ENTRE UMA ILUSÃO E UM ENIGMA:a linguagem como mediadora entre a intuição sensível e o pensamento puro
VANIA LISA COSSETIN
- Autor
- VANIA LISA COSSETIN
- Orientador(a)
- Eduardo Luft
- Universidade
- PONTIFÍCIA UNIVERSIDADE CATÓLICA DO RIO GRANDE DO SUL — PUC/RS
- Programa
- FILOSOFIA
- Grau
- MESTRADO
- Ano
- 2003
O tema da linguagem, em Hegel, assim como o da dialética, encontra-se adjacente e fragmentado na trama das reflexões filosóficas mais gerais. O que, todavia, não implica que ele tenha deixado de formular pontualmente a pergunta pela linguagem para concebê-la apenas como apêndice do sistema ou mero suposto da reflexão filosófica. Pelo contrário, na Fenomenologia e, mais especificamente, na Enciclopédia, Hegel desenvolve análise específica da linguagem, atribuindo a ela o papel de mediadora entre a intuição sensível e o pensamento puro. Na Fenomenologia Hegel apresenta como o percurso de recusa do inefável, em que, já na certeza sensível, toda a tentativa da consciência de compreender a verdade do objeto apenas pela intuição e a de querer dizê-lo prescindindo da linguagem, não passa de uma ilusão. Na Psicologia da Enciclopédia, a linguagem perfaz o caminho da intuição até o pensamento e se configura como o meio pelo qual os dados externos imediatos, carentes de problematização reflexiva, são elevados ao pensamento puro.
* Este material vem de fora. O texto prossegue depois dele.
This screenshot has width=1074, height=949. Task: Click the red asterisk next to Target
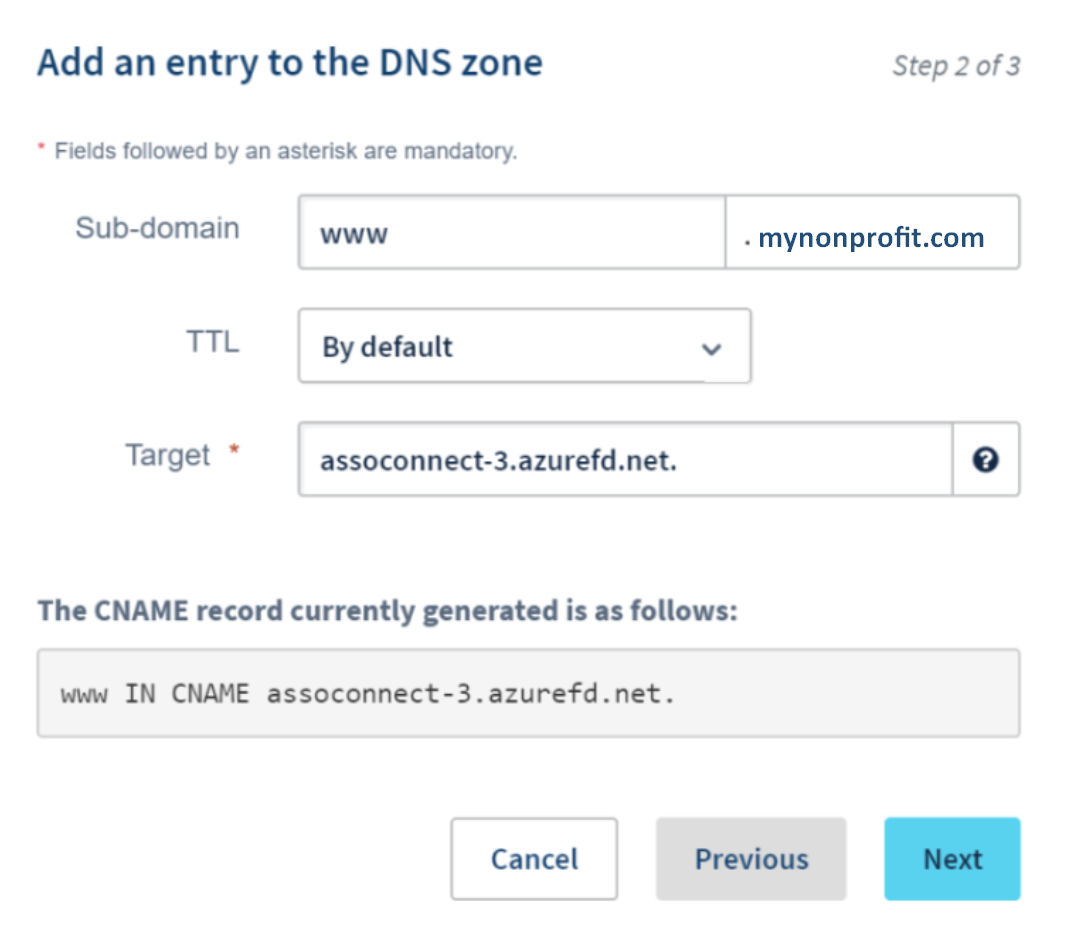[235, 452]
Isto implica um impasse: se a linguagem reconduz o espírito de sua dimensão fenomênica a um âmbito livre de quaisquer contingências, fica a dúvida se, ao término do caminho fenomenológico, ela é consumada e eliminada do sistema ou, caso conservada, corre então o risco de comprometer o pensamento puro.